Print verbatim the passage of the forum thread on wallet security that begins at the words "True, but I" and ends after the words "where they are.".

▸ **SELECTED EXTRACT**
++++++++++
True, but I still feel more comfortable making an actual transaction and ensuring that everything works as it is supposed to.

[CryptoVoyager24]

​@NeuroticFish
​>Or have the the wrong keyboard setup (eg qwertz) in both cases.
​That is a brilliant point I hadn't considered! Since I boot Tails on different laptops depending on where I am, the hardware keyboard layout might differ. If I type my passphrase blindly on a QWERTZ keyboard thinking it is QWERTY, I am creating a wallet I can never restore on a normal machine.
Added "Check Keyboard Layout" to my setup checklist immediately. Thank you.

​@malek
>​Does your family know that you own bitcoin and how they will recover it in case something happens to you? ... Make multiple copies of it and tell them where they are.
​You hit the nail on the head. This is the main reason I am hesitant about the passphrase.
Currently, they know that I have assets, but they lack the technical skills to combine "Seed + Passphrase". My fear is that if I make the security too good (hidden wallets, decoys), I am essentially making it unrecoverable for my non-tech-savvy heirs.
++++++++++
▸ **STUDY MATERIAL**

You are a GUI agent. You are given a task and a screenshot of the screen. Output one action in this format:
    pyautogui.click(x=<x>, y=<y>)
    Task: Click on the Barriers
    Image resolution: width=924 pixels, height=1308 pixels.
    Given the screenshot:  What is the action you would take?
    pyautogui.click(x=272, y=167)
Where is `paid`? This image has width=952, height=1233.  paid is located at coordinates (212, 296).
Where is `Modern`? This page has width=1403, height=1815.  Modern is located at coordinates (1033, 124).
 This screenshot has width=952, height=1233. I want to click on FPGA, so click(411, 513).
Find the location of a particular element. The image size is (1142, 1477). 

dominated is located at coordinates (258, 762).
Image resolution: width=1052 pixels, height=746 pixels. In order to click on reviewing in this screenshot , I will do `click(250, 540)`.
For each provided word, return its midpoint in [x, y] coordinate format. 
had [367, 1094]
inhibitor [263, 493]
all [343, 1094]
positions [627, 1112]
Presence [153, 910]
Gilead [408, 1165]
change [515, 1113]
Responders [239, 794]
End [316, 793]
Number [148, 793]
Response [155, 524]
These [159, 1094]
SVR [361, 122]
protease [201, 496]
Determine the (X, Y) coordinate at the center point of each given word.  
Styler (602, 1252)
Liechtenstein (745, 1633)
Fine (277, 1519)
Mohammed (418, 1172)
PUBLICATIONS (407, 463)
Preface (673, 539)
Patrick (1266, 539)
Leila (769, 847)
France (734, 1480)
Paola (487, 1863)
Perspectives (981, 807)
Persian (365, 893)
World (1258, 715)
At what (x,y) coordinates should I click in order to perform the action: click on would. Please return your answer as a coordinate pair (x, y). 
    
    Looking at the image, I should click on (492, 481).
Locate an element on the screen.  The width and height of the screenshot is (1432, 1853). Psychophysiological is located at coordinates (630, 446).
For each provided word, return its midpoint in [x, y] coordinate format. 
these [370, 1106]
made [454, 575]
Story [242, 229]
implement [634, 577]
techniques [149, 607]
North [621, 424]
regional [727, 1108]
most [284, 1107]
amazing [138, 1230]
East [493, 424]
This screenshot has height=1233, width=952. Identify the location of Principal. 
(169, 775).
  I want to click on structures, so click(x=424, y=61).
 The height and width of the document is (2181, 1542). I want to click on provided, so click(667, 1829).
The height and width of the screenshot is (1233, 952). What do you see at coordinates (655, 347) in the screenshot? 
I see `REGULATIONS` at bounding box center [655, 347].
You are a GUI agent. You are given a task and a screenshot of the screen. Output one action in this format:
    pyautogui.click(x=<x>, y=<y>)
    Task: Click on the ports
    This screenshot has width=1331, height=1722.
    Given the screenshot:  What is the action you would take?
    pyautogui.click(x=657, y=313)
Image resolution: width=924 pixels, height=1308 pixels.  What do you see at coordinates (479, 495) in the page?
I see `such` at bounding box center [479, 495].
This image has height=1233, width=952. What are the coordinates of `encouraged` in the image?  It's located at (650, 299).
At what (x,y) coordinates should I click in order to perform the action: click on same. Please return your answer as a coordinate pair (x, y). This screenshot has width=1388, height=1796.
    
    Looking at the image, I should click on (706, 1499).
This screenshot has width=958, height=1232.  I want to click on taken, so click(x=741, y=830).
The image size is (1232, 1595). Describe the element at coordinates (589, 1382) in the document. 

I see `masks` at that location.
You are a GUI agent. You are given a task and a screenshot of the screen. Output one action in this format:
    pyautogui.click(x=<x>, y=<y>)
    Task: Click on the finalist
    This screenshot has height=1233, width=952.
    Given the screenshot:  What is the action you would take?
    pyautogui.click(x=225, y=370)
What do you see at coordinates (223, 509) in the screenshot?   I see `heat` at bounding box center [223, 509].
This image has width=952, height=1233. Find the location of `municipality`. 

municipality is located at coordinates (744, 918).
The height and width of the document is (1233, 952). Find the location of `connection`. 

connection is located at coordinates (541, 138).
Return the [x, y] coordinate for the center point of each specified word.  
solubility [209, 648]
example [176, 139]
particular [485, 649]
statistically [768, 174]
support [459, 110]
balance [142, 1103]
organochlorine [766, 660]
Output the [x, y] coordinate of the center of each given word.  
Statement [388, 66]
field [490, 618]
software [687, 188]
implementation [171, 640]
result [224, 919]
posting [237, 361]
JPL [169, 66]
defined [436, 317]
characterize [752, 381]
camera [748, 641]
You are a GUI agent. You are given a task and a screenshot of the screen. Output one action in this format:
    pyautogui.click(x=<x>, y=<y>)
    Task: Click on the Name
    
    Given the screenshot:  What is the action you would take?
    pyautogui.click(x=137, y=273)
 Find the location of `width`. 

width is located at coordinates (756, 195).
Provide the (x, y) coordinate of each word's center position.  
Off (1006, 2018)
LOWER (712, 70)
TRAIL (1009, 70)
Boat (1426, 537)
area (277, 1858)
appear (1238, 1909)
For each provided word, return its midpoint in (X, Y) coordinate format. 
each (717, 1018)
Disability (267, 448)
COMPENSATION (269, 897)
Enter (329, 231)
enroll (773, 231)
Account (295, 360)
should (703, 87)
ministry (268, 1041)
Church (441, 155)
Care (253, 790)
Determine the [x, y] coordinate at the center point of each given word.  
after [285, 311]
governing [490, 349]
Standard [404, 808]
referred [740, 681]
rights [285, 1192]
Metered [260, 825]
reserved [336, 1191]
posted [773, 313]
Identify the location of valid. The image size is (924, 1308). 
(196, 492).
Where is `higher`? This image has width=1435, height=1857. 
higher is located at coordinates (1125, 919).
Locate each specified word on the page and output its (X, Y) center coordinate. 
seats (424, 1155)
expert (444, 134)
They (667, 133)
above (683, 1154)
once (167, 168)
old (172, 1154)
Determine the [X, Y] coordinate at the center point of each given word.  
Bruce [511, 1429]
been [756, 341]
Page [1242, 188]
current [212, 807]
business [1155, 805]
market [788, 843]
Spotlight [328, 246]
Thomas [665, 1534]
++++++++++
▸ **RESULT OF THE TASK**
True, but I still feel more comfortable making an actual transaction and ensuring that everything works as it is supposed to.

[CryptoVoyager24]

​@NeuroticFish
​>Or have the the wrong keyboard setup (eg qwertz) in both cases.
​That is a brilliant point I hadn't considered! Since I boot Tails on different laptops depending on where I am, the hardware keyboard layout might differ. If I type my passphrase blindly on a QWERTZ keyboard thinking it is QWERTY, I am creating a wallet I can never restore on a normal machine.
Added "Check Keyboard Layout" to my setup checklist immediately. Thank you.

​@malek
>​Does your family know that you own bitcoin and how they will recover it in case something happens to you? ... Make multiple copies of it and tell them where they are.